Sep 9th 2023
Almost 60 days.
During the last time I posted here I started understanding some of my emotional issues that led me to overabuse masturbating to ■■■■. I don’t think I can explain it. But I understand it for myself.
Extremely oversimplified: I believed I am small, weak and fragile. Very, very, very, very much.
Although I don’t like what personal growth gurus and coaches say, they are right. If you believe you are weak and can’t do shit, you’ll be weak and won’t do shit. However I find their approach extremely wrong. Motivating someone by gently inducing sense of guilt/shame/fear won’t change anything, even actually cause the opposite.
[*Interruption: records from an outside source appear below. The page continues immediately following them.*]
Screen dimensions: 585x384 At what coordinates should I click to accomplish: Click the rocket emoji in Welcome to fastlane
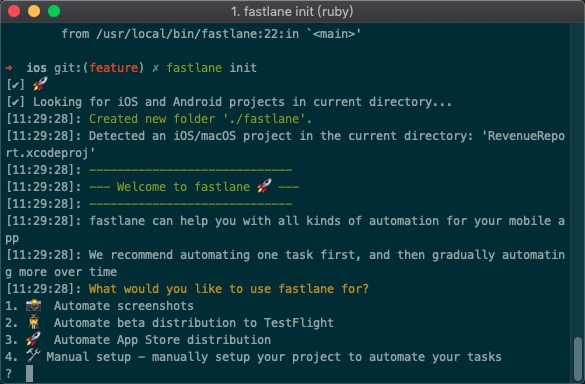pyautogui.click(x=264, y=186)
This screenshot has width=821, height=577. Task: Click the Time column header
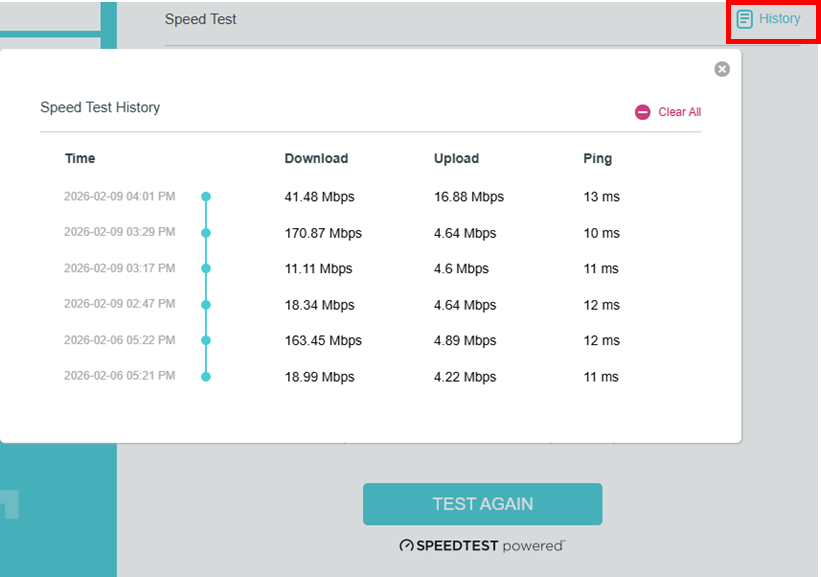point(79,158)
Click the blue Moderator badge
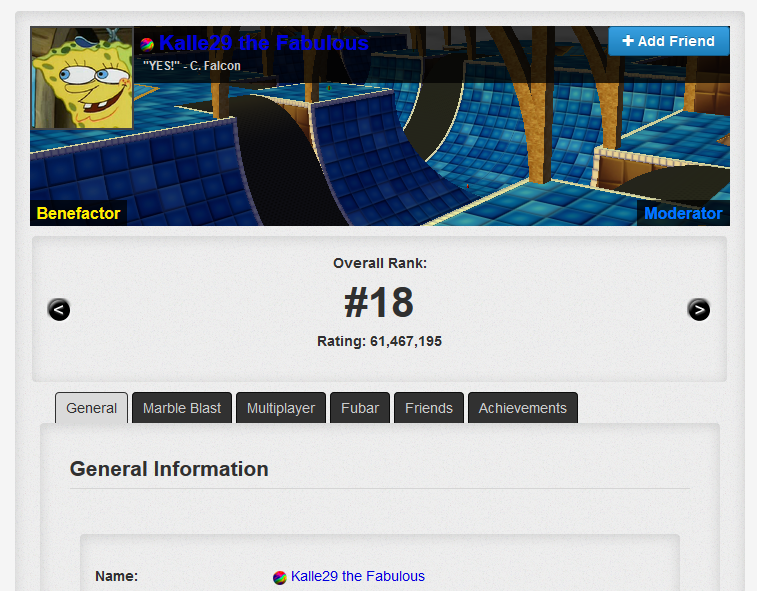 pos(683,213)
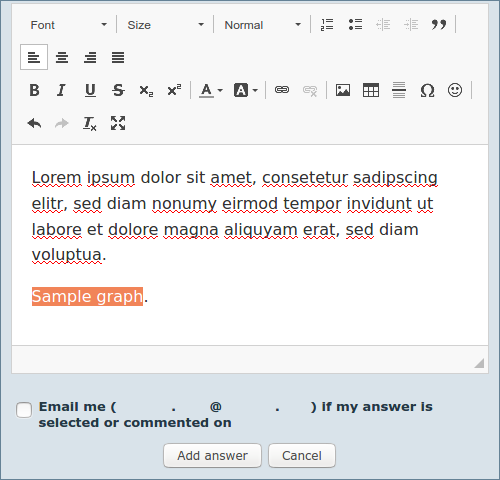Toggle center alignment
The height and width of the screenshot is (480, 500).
point(62,57)
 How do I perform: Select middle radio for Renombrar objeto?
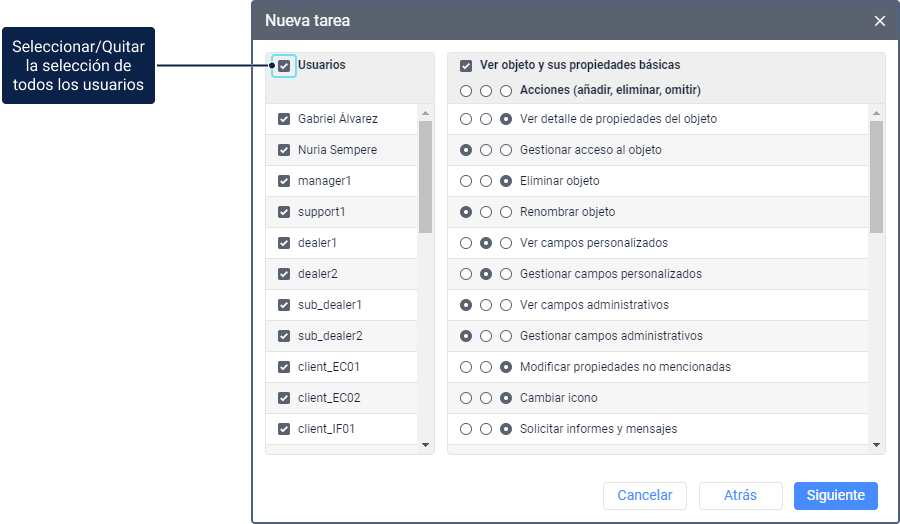(486, 212)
Change does not start with hard work. It starts with deep understanding of the self. And that’s something no one can help you with. And there is no universal formula that can help absolutely everyone. This I used to believe. And Now I know I’ve believed in bullshit.
I’m 32 years of age, and I just realised some simple things. Yes, at the age of 32.
Trying to find someone to tell you who you should be is toxic. You are yourself. Not neccessarily a copy of your parents even.
I won’t grasp all the truths in the world and in this universe during my lifetime. Striving for normality is OK. Trying to impress everyone is false, misunderstood intention.
I have been lieing to myself. I have been told lies. Not neccessarily intentionally. That’s what my ancestors gathered as knowledge and experience. And this is not wrong and hurtful. But it’s my responsibility to filter the truth from the misunderstandings.
Oh boy, only if I knew earlier what I have been thinking.